Talk to us

LlamaIndex May 21, 2024

LlamaIndex Newsletter 2024-05-21

Hello LlamaIndex Community! 🦙

Welcome to another exciting weekly update from LlamaIndex! Last week was a standout in the AI world with significant updates on GPT-4o and Gemini models. We're thrilled to bring you a host of exceptional integration updates, guides, tutorials, webinars, and events.

🤩 The highlights:

  • LlamaIndex on Vertex AI (Google Cloud): Introducing the new RAG API powered by advanced LlamaIndex modules on Vertex AI (Google Cloud). Docs, Tweet.
  • Enhanced Document Parsing with GPT-4o: Integrated GPT-4o in LlamaParse for superior document parsing. Notebook, Tweet.
  • Cookbook on Structured Image Extraction with GPT-4o: Check out our new cookbook on using GPT-4o for Structured Image Extraction. Notebook, Tweet.

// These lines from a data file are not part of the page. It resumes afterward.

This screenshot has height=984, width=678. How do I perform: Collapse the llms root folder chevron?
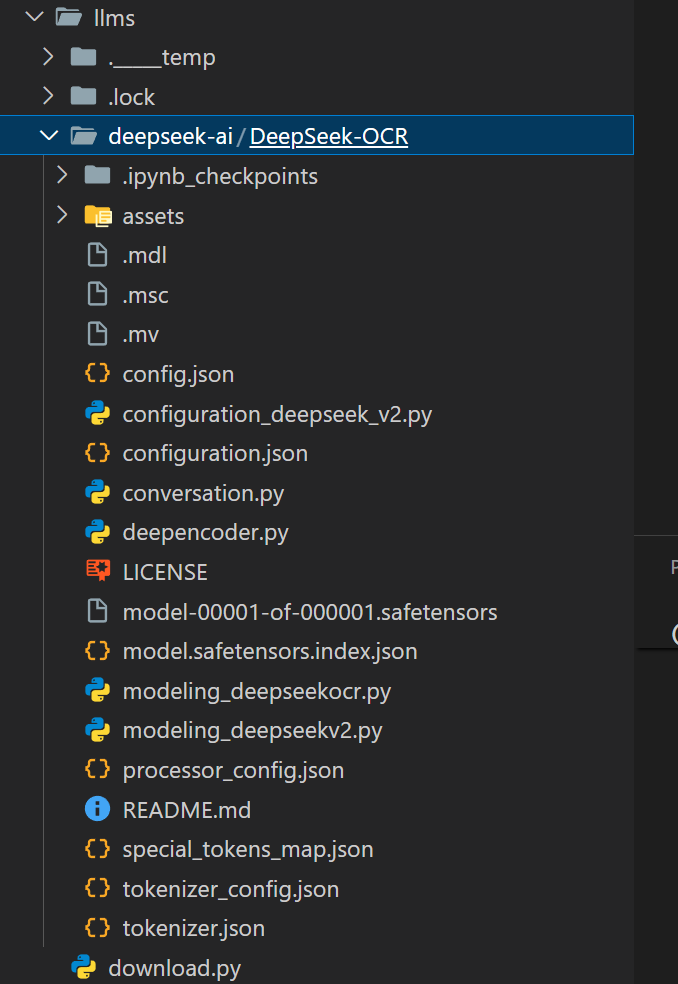coord(36,17)
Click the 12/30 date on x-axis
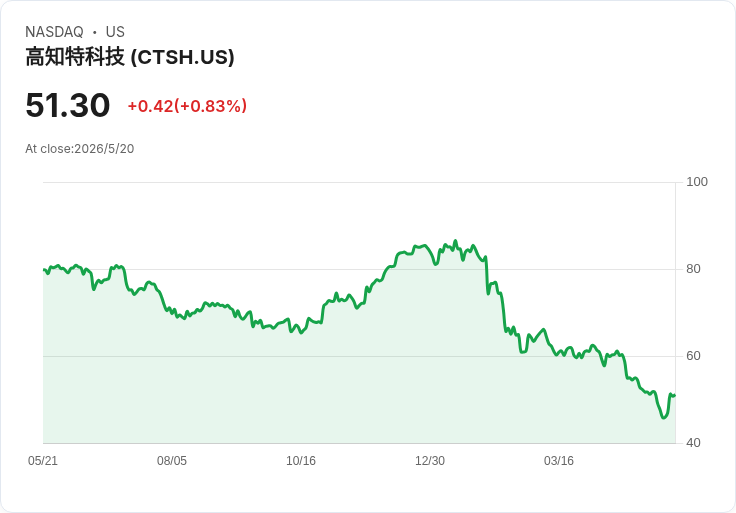The width and height of the screenshot is (736, 513). pos(430,460)
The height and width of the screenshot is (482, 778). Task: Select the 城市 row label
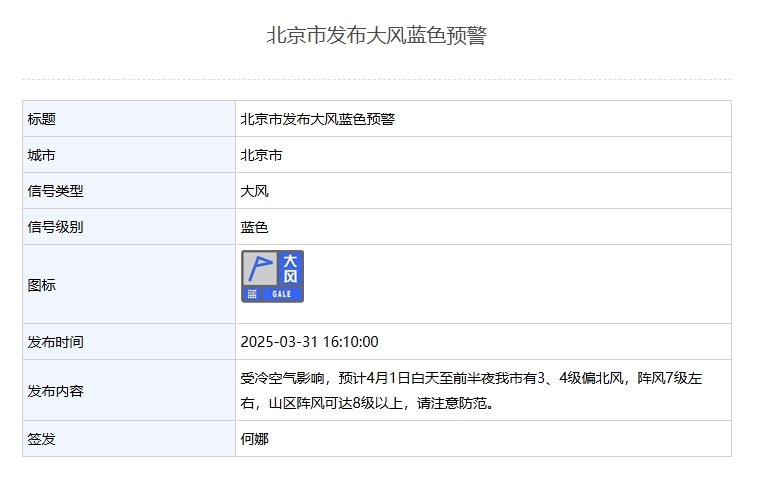[x=42, y=155]
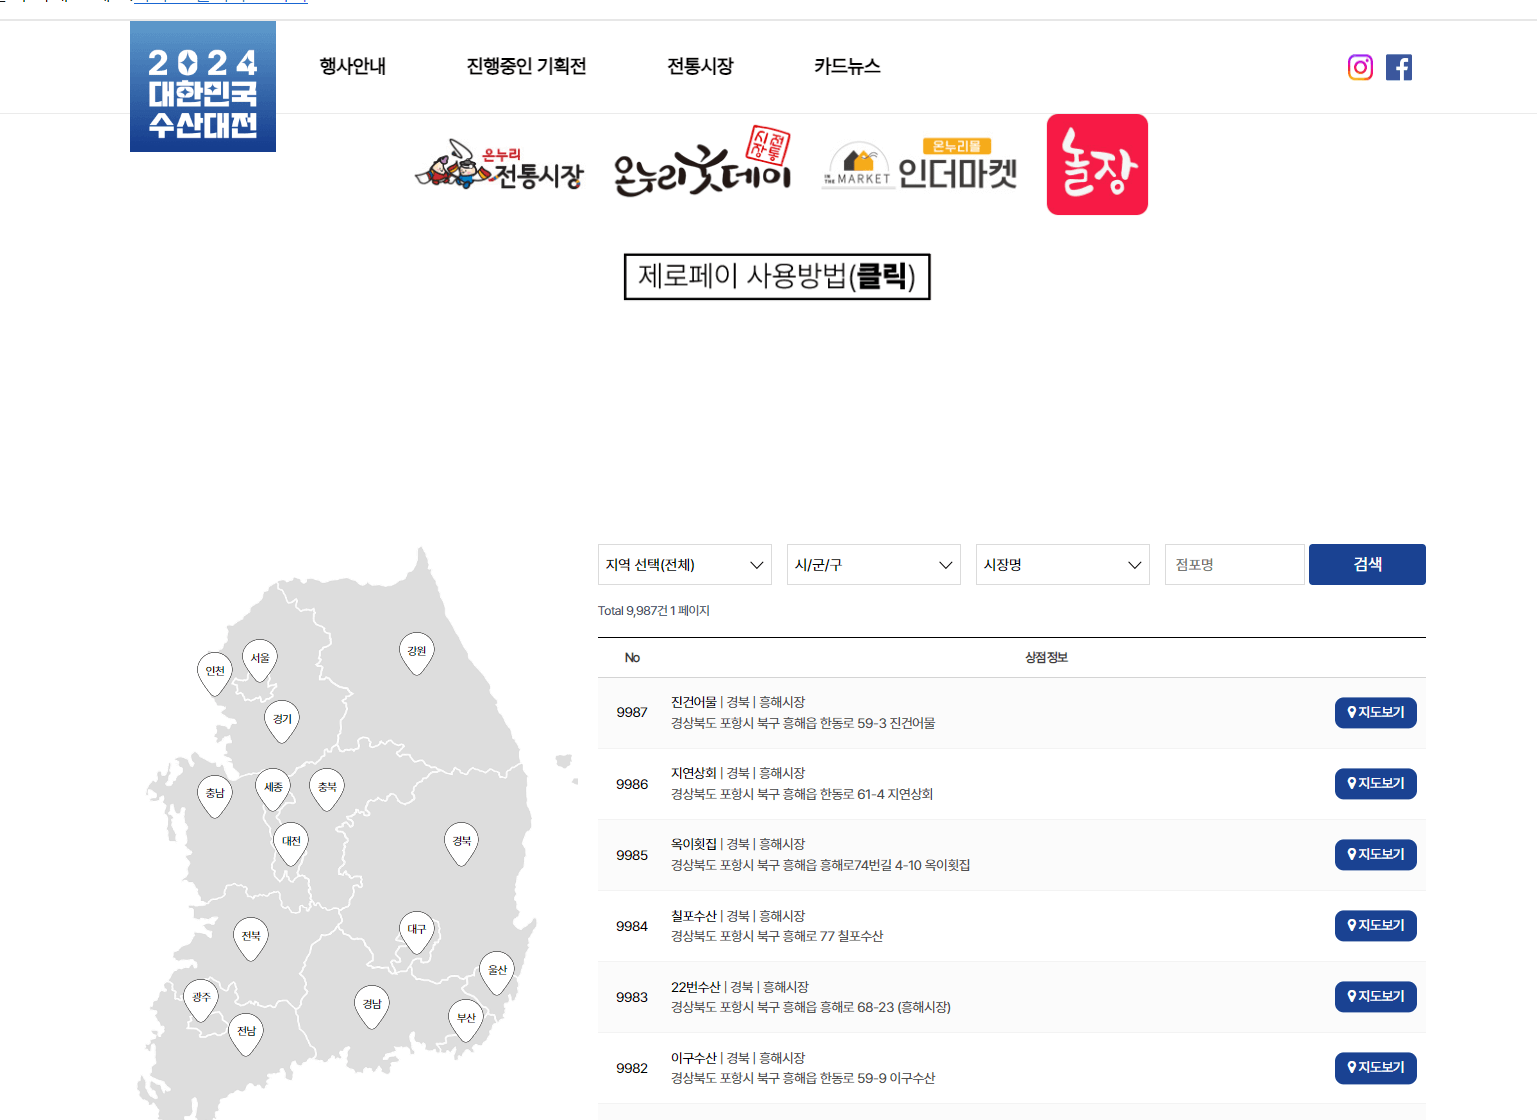Open the 카드뉴스 menu item

tap(847, 66)
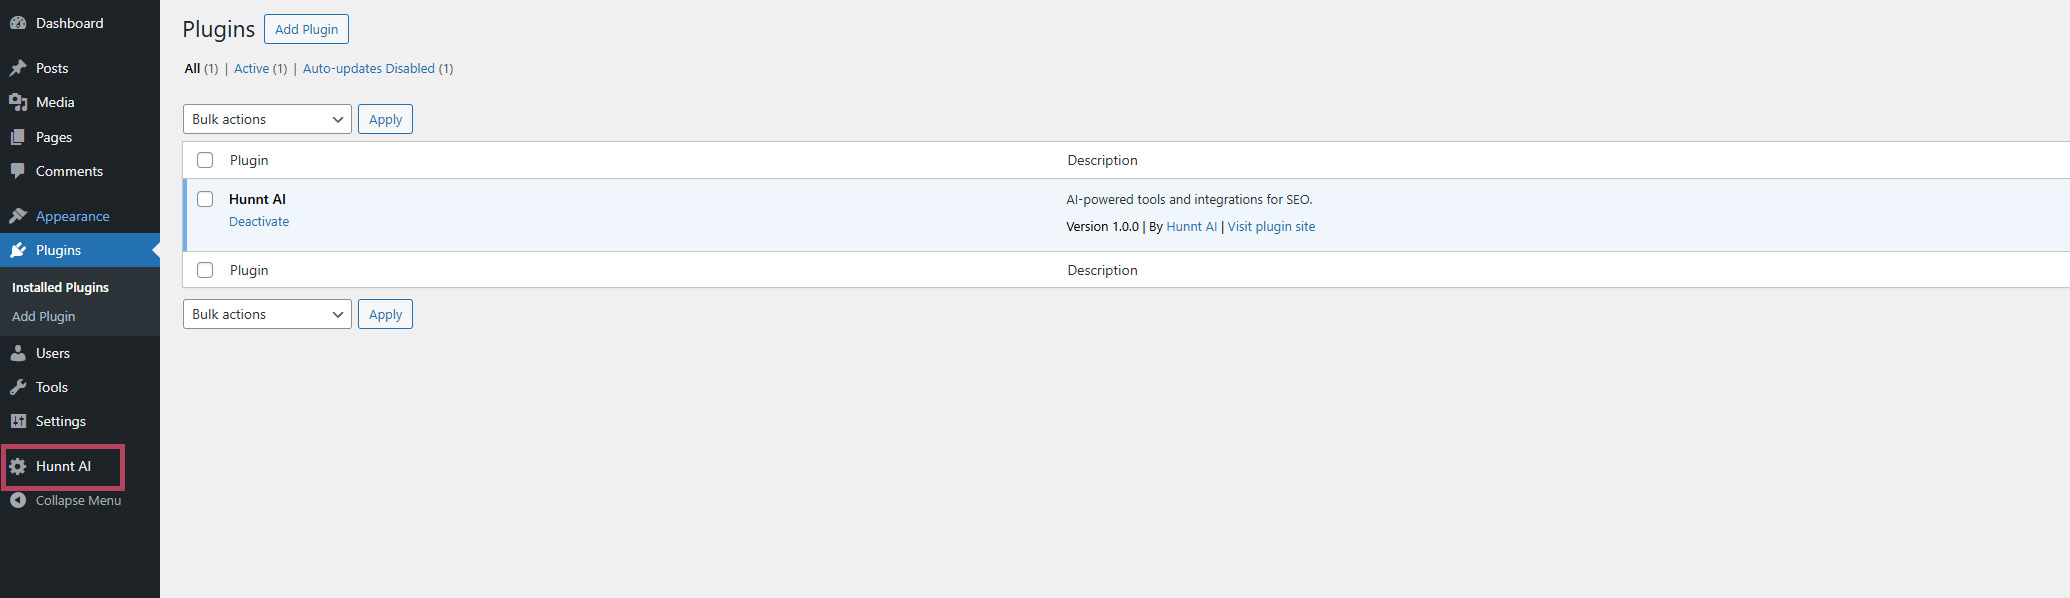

✨ Feature Releases and Enhancements:

  1. We have launched LlamaIndex on Vertex AI (Google Cloud) to introduce the new RAG API, enhanced by LlamaIndex's advanced modules. This integration simplifies setup and enhances user access for the developers with the flexibility to connect a variety of data sources and file types. It fully supports the latest LLMs, including Gemini 1.5 Flash, Gemini 1.5 Pro, and Gemini 1.0 models. Docs, Tweet.
  2. We have introduced GPT-4o with LlamaParse, offering enhanced document parsing into markdown for complex files, ensuring higher data quality for your RAG pipeline. Note the increased cost of $0.60 USD per page. Note the increased cost of $0.60 USD per page compared to the standard $0.003 per page. Notebook, Tweet.
  3. We have released a cookbook on using GPT-4o for Structured Image Extraction, showing how to convert images into structured JSONs with a 0% failure rate and higher quality than GPT-4V. Notebook, Tweet.
  4. LlamaParse integration with Quivr to enhance document parsing capabilities. Now, you can easily process complex documents like PDFs, PPTX, and Markdown files, ensuring clean data storage and accurate retrieval in your personalized AI assistants. Docs, Tweet.

🗺️ Guides:

  • Guide to Enhanced QA with LlamaParse on complex tables like train schedules. This approach uses spatial text layout and GPT-4o to preserve essential information, ensuring accurate and error-free data interpretation.
  • Guide to Speeding Up Vector Search with Minimal Accuracy Loss using Jina Embeddings to achieve 32x faster vector search performance at just a 4% cost in accuracy. It involves encoding your data as binary digits, significantly reducing storage and compute requirements.

✍️ Tutorials:

  • Kate Silverstein tutorial on building local research assistant**,** set up a local, private research assistant on your laptop effortlessly with Mozilla's llamafile. Tutorial covers everything from downloading and activating the model, to connecting via LlamaIndex and managing your data.
  • Plaban Nayak tutorial on Multi-document Agentic RAG using Llama-Index and Mistral.
  • Diptiman Raichaudhuri tutorial on fully local Text-to-SQL using DuckDB as the database, Ollama + Mixtral-8x7B as the model, and LlamaIndex for text-to-SQL orchestration.
  • Mandar Karhade tutorial on showing an end-to-end experimentation pipeline for iterating on chunk sizes, generating a synthetic dataset, and measuring how it affects evaluation metrics.

📹 Webinar:

Join us for a webinar on "Open-Source Longterm Memory for Autonomous Agents" this Thursday at 9am PT, where we'll explore the memary architecture with Julian Saks, Kevin Li, Seyeong Han and rest of memary team, diving deep into the challenges and future of long-term memory for autonomous systems.

📅 Events:

We are having our first-ever meetup at our new office in San Francisco! Join us to connect with our team and friends from Activeloop and Tryolabs, as we discuss the latest developments in generative AI.